Sur quels leviers s'appuyer pour rendre opérationnel ce concept d'’’affirmation culturelle?’’

Commencer par l’appliquer chez nous au Sénégal, inscrire ce concept dans la sommation pour une rupture systémique. Tout un programme ! En politique, une rupture systémique est comme une nouvelle quête d’indépendance, de souveraineté. Presque comme la naissance d’un nouveau peuple. On recommence tout, ou presque. C’est bien de tout recommencer, mais en n’oubliant pas que tout refonder est utopique. En n’oubliant pas, non plus, que quelque chose avant vous avait commencé qui vous a permis d’exister, pour, à votre tour, ‘’refonder’’ quelque chose qui sera, après vous, consolidé, refondé ou anéanti. Nous sommes tous nés quelque part avec des bagages. A nous, à notre tour, de laisser des bagages à d’autres, de préférence des bagages remplis d’or, d’humilité, de reconnaissance, de pardon, d’amour. Le Sénégal est un don du divin. On ne peut le vaincre. On ne fait tous que passer. Nous sommes dans un immense hall d’aéroport avec des vols vers la vie, des vols vers la mort.
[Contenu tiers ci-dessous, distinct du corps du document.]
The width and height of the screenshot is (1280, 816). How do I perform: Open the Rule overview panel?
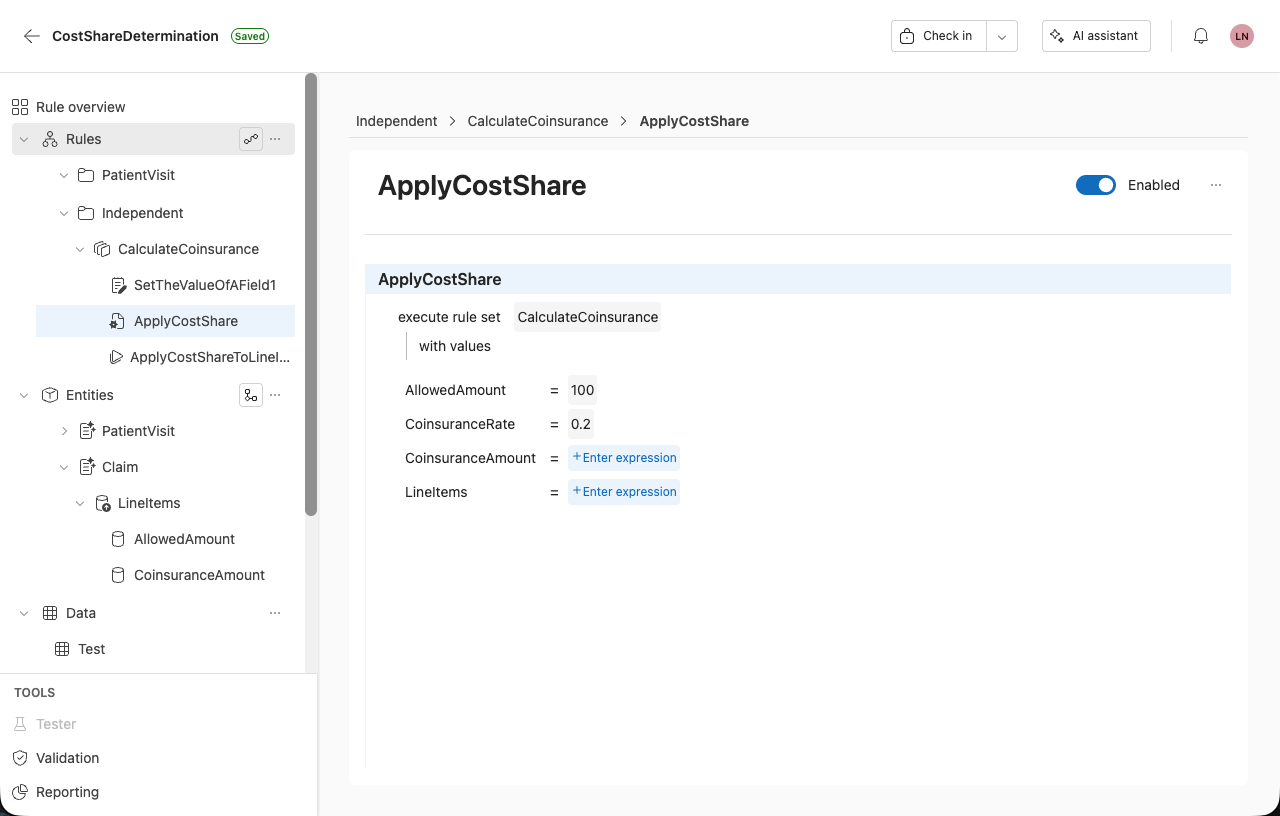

Seuls restent les livres d’histoire et des tombes honorées ou oubliées.

Pour répondre crûment et avec imprudence à votre question, que le nouveau régime du président Diakhar Faye qui a innové en créant un ministère - par ordre alphabétique - chargé de l’Intégration africaine et des Affaires Étrangères, aille porter cette ‘’affirmation culturelle’’ auprès de l’Union africaine, des États membres, afin que ces derniers réinventent leur administration pour le renforcement de l’identité culturelle de l’Afrique à travers non une ‘’renaissance culturelle’’ ; mais bien la continuité historique d’une ‘’affirmation culturelle’’ jamais prise en défaut et toujours plus éclatante.

En l'occurrence, quelle devrait être, selon vous, la tâche des intellectuels et des politiques ?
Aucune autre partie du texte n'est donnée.